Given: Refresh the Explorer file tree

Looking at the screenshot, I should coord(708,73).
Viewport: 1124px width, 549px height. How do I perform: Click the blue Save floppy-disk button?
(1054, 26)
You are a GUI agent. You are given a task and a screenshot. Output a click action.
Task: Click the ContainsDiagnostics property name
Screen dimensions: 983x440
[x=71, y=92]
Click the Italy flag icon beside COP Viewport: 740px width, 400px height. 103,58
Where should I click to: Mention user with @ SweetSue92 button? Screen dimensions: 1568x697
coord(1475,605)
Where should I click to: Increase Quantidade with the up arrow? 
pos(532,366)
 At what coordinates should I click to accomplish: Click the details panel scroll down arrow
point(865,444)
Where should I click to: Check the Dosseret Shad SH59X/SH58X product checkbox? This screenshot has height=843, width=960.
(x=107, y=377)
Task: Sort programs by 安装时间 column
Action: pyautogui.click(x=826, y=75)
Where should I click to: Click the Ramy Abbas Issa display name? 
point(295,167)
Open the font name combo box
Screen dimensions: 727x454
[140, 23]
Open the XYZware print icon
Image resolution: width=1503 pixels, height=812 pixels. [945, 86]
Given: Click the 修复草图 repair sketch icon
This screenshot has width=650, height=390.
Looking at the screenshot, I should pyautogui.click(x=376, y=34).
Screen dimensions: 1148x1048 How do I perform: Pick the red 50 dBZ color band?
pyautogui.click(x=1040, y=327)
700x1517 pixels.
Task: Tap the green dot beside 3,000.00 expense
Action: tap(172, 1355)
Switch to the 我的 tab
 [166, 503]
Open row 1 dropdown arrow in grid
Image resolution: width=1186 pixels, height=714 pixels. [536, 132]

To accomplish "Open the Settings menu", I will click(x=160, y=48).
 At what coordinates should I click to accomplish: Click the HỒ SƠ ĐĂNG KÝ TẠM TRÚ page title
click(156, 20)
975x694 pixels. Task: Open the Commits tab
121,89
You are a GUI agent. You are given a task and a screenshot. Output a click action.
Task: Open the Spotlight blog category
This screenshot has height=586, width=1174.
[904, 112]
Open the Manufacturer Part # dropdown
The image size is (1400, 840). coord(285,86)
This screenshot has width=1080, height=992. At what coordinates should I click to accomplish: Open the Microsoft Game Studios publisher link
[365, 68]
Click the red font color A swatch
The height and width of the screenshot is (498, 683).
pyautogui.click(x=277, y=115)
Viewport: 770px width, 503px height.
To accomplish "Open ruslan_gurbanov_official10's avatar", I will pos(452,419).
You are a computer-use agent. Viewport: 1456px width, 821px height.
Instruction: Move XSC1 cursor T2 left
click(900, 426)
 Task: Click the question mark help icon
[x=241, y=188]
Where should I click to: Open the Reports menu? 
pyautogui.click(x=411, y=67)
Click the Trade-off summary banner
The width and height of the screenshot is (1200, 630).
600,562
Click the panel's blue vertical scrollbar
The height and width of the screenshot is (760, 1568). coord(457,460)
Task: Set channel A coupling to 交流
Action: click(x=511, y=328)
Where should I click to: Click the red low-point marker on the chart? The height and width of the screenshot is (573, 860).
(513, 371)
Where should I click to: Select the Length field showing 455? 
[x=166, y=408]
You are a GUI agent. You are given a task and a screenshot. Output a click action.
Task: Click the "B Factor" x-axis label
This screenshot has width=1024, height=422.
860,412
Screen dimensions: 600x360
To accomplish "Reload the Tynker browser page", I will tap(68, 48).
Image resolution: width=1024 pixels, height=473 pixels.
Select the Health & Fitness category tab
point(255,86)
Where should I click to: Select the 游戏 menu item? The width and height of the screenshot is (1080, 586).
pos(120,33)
--- --- ---
Task description:
Each entry in the listing is to be copied exactly.

Result of the exercise:
Given: Refresh the Explorer file tree

Looking at the screenshot, I should coord(708,73).
Viewport: 1124px width, 549px height. How do I perform: Click the blue Save floppy-disk button?
(1054, 26)
You are a GUI agent. You are given a task and a screenshot. Output a click action.
Task: Click the ContainsDiagnostics property name
Screen dimensions: 983x440
[x=71, y=92]
Click the Italy flag icon beside COP Viewport: 740px width, 400px height. 103,58
Where should I click to: Mention user with @ SweetSue92 button? Screen dimensions: 1568x697
coord(1475,605)
Where should I click to: Increase Quantidade with the up arrow? 
pos(532,366)
 At what coordinates should I click to accomplish: Click the details panel scroll down arrow
point(865,444)
Where should I click to: Check the Dosseret Shad SH59X/SH58X product checkbox? This screenshot has height=843, width=960.
(x=107, y=377)
Task: Sort programs by 安装时间 column
Action: pyautogui.click(x=826, y=75)
Where should I click to: Click the Ramy Abbas Issa display name? 
point(295,167)
Open the font name combo box
Screen dimensions: 727x454
[140, 23]
Open the XYZware print icon
Image resolution: width=1503 pixels, height=812 pixels. [945, 86]
Given: Click the 修复草图 repair sketch icon
This screenshot has width=650, height=390.
Looking at the screenshot, I should pyautogui.click(x=376, y=34).
Screen dimensions: 1148x1048 How do I perform: Pick the red 50 dBZ color band?
pyautogui.click(x=1040, y=327)
700x1517 pixels.
Task: Tap the green dot beside 3,000.00 expense
Action: tap(172, 1355)
Switch to the 我的 tab
 [166, 503]
Open row 1 dropdown arrow in grid
Image resolution: width=1186 pixels, height=714 pixels. [536, 132]

To accomplish "Open the Settings menu", I will click(x=160, y=48).
 At what coordinates should I click to accomplish: Click the HỒ SƠ ĐĂNG KÝ TẠM TRÚ page title
click(156, 20)
975x694 pixels. Task: Open the Commits tab
121,89
You are a GUI agent. You are given a task and a screenshot. Output a click action.
Task: Open the Spotlight blog category
This screenshot has height=586, width=1174.
[904, 112]
Open the Manufacturer Part # dropdown
The image size is (1400, 840). coord(285,86)
This screenshot has width=1080, height=992. At what coordinates should I click to accomplish: Open the Microsoft Game Studios publisher link
[365, 68]
Click the red font color A swatch
The height and width of the screenshot is (498, 683).
pyautogui.click(x=277, y=115)
Viewport: 770px width, 503px height.
To accomplish "Open ruslan_gurbanov_official10's avatar", I will pos(452,419).
You are a computer-use agent. Viewport: 1456px width, 821px height.
Instruction: Move XSC1 cursor T2 left
click(900, 426)
 Task: Click the question mark help icon
[x=241, y=188]
Where should I click to: Open the Reports menu? 
pyautogui.click(x=411, y=67)
Click the Trade-off summary banner
The width and height of the screenshot is (1200, 630).
600,562
Click the panel's blue vertical scrollbar
The height and width of the screenshot is (760, 1568). coord(457,460)
Task: Set channel A coupling to 交流
Action: click(x=511, y=328)
Where should I click to: Click the red low-point marker on the chart? The height and width of the screenshot is (573, 860).
(513, 371)
Where should I click to: Select the Length field showing 455? 
[x=166, y=408]
You are a GUI agent. You are given a task and a screenshot. Output a click action.
Task: Click the "B Factor" x-axis label
This screenshot has width=1024, height=422.
860,412
Screen dimensions: 600x360
To accomplish "Reload the Tynker browser page", I will tap(68, 48).
Image resolution: width=1024 pixels, height=473 pixels.
Select the Health & Fitness category tab
point(255,86)
Where should I click to: Select the 游戏 menu item? The width and height of the screenshot is (1080, 586).
pos(120,33)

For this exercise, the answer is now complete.